Une fatigue qui ne passe pas. Une douleur qui erre dans tout le corps sans raison apparente. Et en réponse ? Des regards sceptiques, des diagnostics absents, des soupirs d’impuissance. La fibromyalgie existe, mais dans les couloirs de la médecine marocaine, elle semble parfois n’être qu’un fantôme.
La Première peine : la douleur physique
La fibromyalgie est une affection chronique caractérisée par des douleurs diffuses, ainsi qu’une hypersensibilité sensorielle généralisée, représente un véritable handicap fonctionnel, malgré l’absence de lésions détectables à l’imagerie médicale ou aux examens biologiques standards.
Ce paradoxe rend son diagnostic long et complexe. Ce n’est qu’après de nombreuses consultations, exclusions diagnostiques, et recherches approfondies que le diagnostic de fibromyalgie est posé, souvent tardivement.
Elle ne vole pas seulement l’énergie, mais l’autonomie, l’activité professionnelle, et parfois, la dignité sociale du patient
La deuxième peine : la honte sociale dans un contexte marocain
Lors d’un témoignage poignant diffusé par « ça commence aujourd’hui-France télévisions » , une patiente française confiait qu’il lui avait fallu soixante consultations avant qu’un diagnostic de fibromyalgie ne soit enfin posé. Soixante. Dans un pays comme le Maroc, cette réalité soulève des questions douloureuses : combien de patient·es peuvent se permettre un tel parcours médical ? Combien sont soutenu·es par leurs proches dans une société où la douleur invisible est rapidement associée à la paresse ou à un trouble de l’humeur ?

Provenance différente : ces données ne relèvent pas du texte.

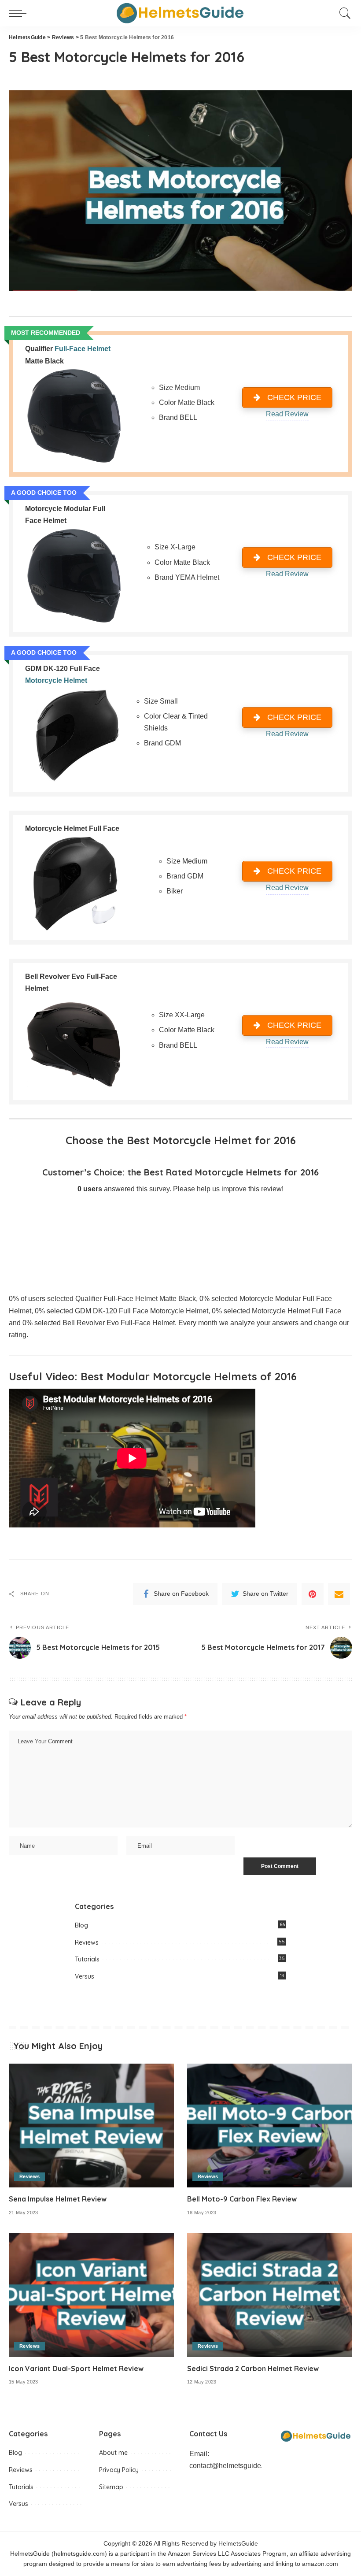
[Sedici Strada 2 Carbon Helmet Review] (269, 2295)
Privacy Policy (119, 2470)
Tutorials (87, 1959)
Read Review (287, 414)
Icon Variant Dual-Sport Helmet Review (76, 2368)
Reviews (87, 1942)
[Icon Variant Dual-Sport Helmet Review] (91, 2295)
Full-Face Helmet (83, 348)
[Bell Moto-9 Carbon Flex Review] (269, 2125)
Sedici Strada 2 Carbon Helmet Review (253, 2368)
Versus (84, 1976)
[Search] (343, 13)
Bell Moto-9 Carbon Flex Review (242, 2198)
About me (113, 2453)
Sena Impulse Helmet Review (58, 2198)
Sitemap (111, 2487)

La fibromyalgie, par son absence de preuves objectives à l’imagerie ou à la biologie, peine à être reconnue par les systèmes de couverture médicale. Or, sans diagnostic officiel, les patient·es n’ont pas accès à la kinésithérapie, au soutien psychologique, ou à toute autre prise en charge spécialisée. Ce vide médical laisse souvent place à des dérives culturelles : certains se tournent vers des explications surnaturelles, évoquant le mauvais œil, la sorcellerie ou la punition divine.

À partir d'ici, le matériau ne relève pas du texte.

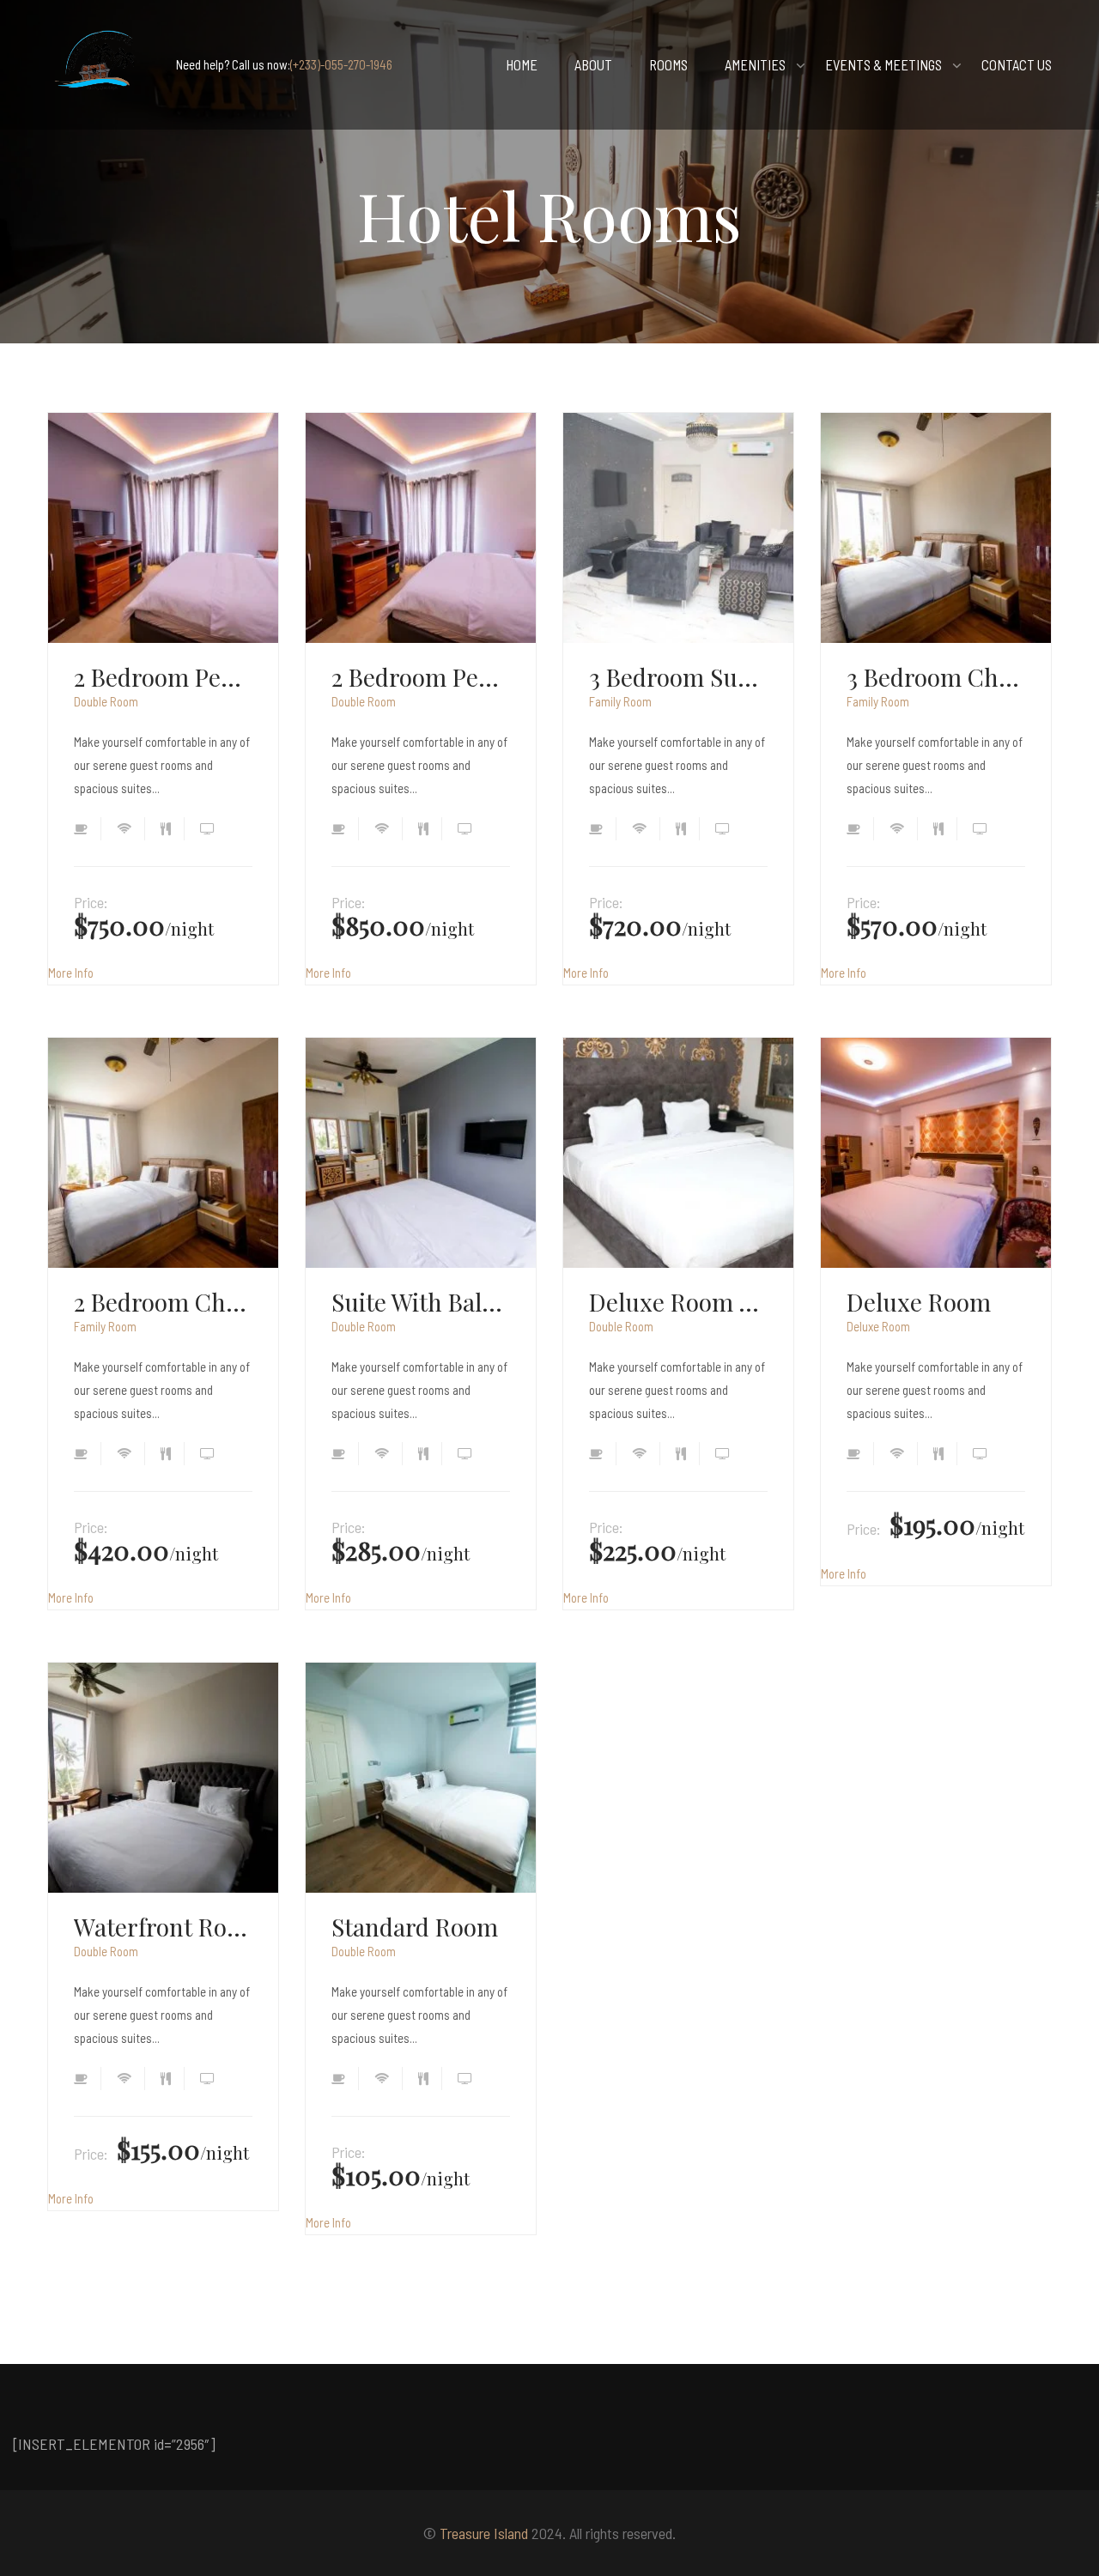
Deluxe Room (919, 1302)
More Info (71, 972)
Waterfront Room (163, 1927)
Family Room (620, 701)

Facteurs encourageant ces dérives culturelles :
Le manque cruel de spécialistes sensibilisés à cette pathologie, l’absence de protocoles nationaux, et la pauvreté des infrastructures de soins en santé mentale ou douleur chronique compliquent davantage le diagnostic et la prise en charge. À cela s’ajoute une stigmatisation, souvent parce que la maladie touche majoritairement les femmes : leurs plaintes sont souvent minimisées, qualifiées d’exagérées, voire imaginaires.
Au Maroc, aucun chiffre officiel ne recense les cas de fibromyalgie. Aucune recherche publique majeure n’est en cours sur le sujet. Cette invisibilité institutionnelle entretient une connaissance limitée, même au sein du corps médical, qui tend parfois à réduire la souffrance à une simple projection psychique.

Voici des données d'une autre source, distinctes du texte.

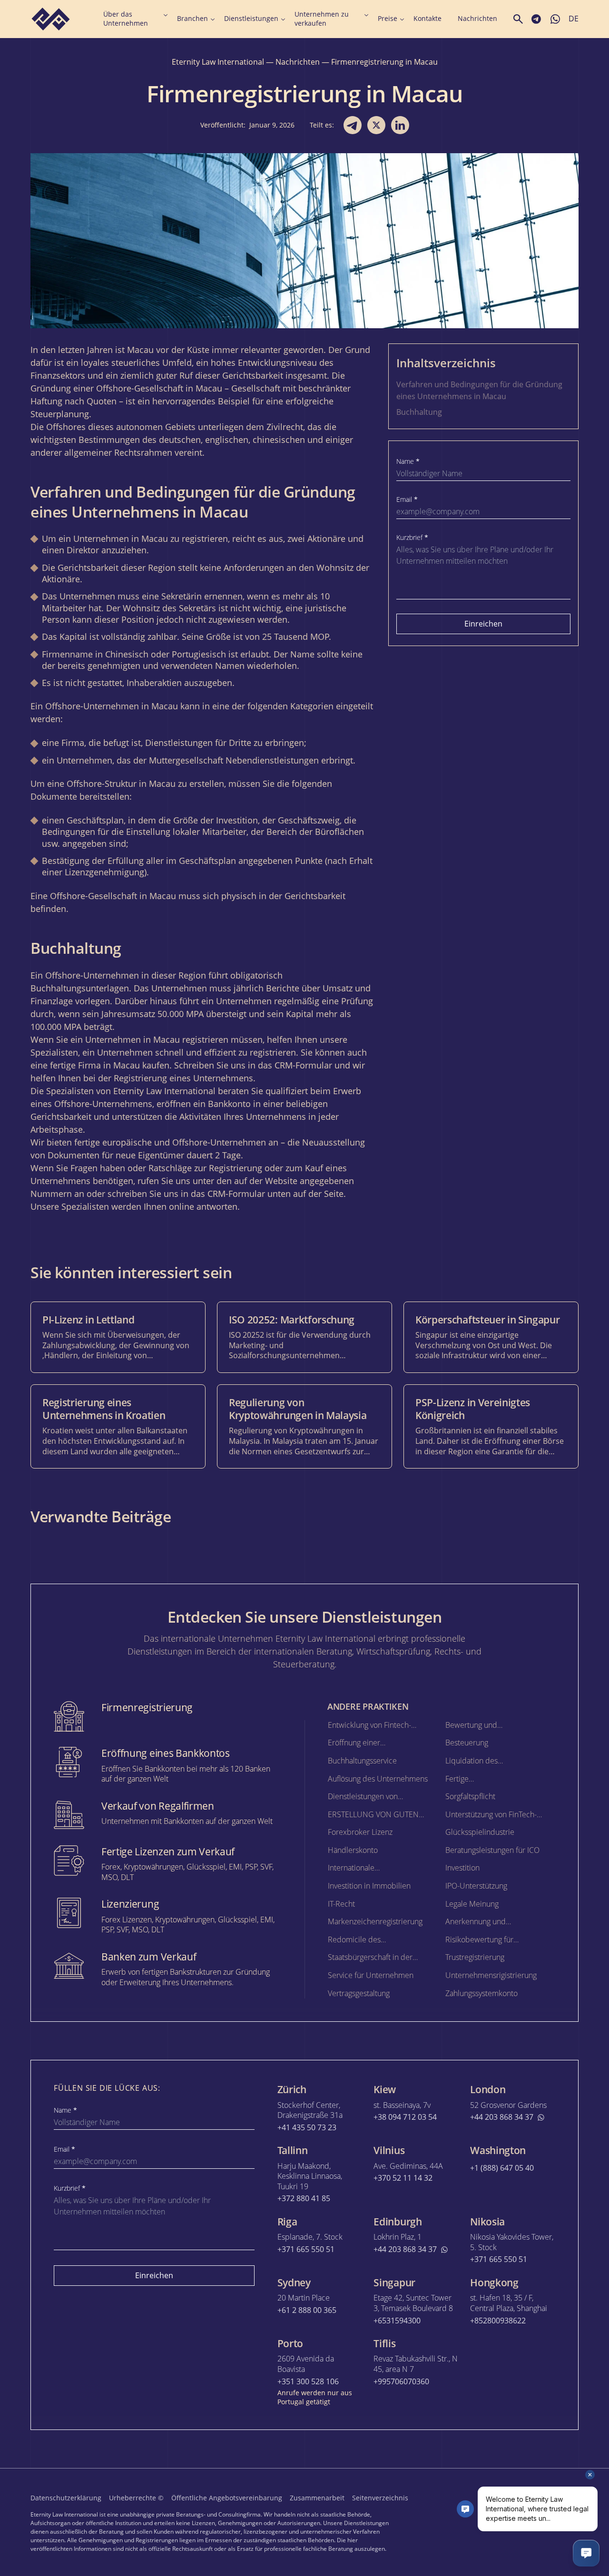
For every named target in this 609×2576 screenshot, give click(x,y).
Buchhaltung (419, 412)
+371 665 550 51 (305, 2249)
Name (408, 461)
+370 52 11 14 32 (402, 2178)
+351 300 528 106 (308, 2382)
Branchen (192, 18)
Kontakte (427, 18)
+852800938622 (498, 2321)
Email (407, 499)
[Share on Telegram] (353, 125)
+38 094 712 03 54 (405, 2117)
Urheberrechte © (136, 2497)
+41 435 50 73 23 (306, 2128)
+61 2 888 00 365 (306, 2310)
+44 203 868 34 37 (501, 2117)
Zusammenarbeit (317, 2497)
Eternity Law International (218, 62)
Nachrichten (477, 18)
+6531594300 (397, 2321)
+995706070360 (401, 2382)
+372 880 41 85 (303, 2199)
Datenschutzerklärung (65, 2497)
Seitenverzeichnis (380, 2497)
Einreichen (483, 623)
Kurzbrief (412, 537)
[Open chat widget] (586, 2553)
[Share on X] (376, 125)
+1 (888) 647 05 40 (502, 2168)
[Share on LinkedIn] (400, 125)
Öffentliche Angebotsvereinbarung (226, 2497)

Cette dévalorisation constante a des conséquences lourdes, pour beaucoup de patient·es, la douleur n’est pas seulement physique : elle est sociale, morale, existentielle. Et tant que cette maladie restera sans nom, sans chiffre, sans reconnaissance, elle continuera à broyer en silence des vies entières.
Conclusion : sortir du silence pas à pas :
La fibromyalgie ne se guérit pas, mais des traitements peuvent améliorer la qualité de vie : antidépresseurs, antiépileptiques, kinésithérapie, et activité physique adaptée comme l’aquagym ou la marche. Au Maroc, l’Association Marocaine des Malades de la Fibromyalgie œuvre pour la reconnaissance et le soutien des patient·es.
Bien sûr, il serait utopique d’imaginer que le Maroc devienne du jour au lendemain un modèle de prise en charge de cette maladie complexe. Le changement commence ailleurs : dans les mentalités. Dans une société où la douleur est encore interprétée comme faiblesse, fainéantise ou malédiction, il faut d’abord déconstruire la honte. Sensibiliser, éduquer, écouter.Car reconnaître la souffrance, c’est déjà commencer à la soulager.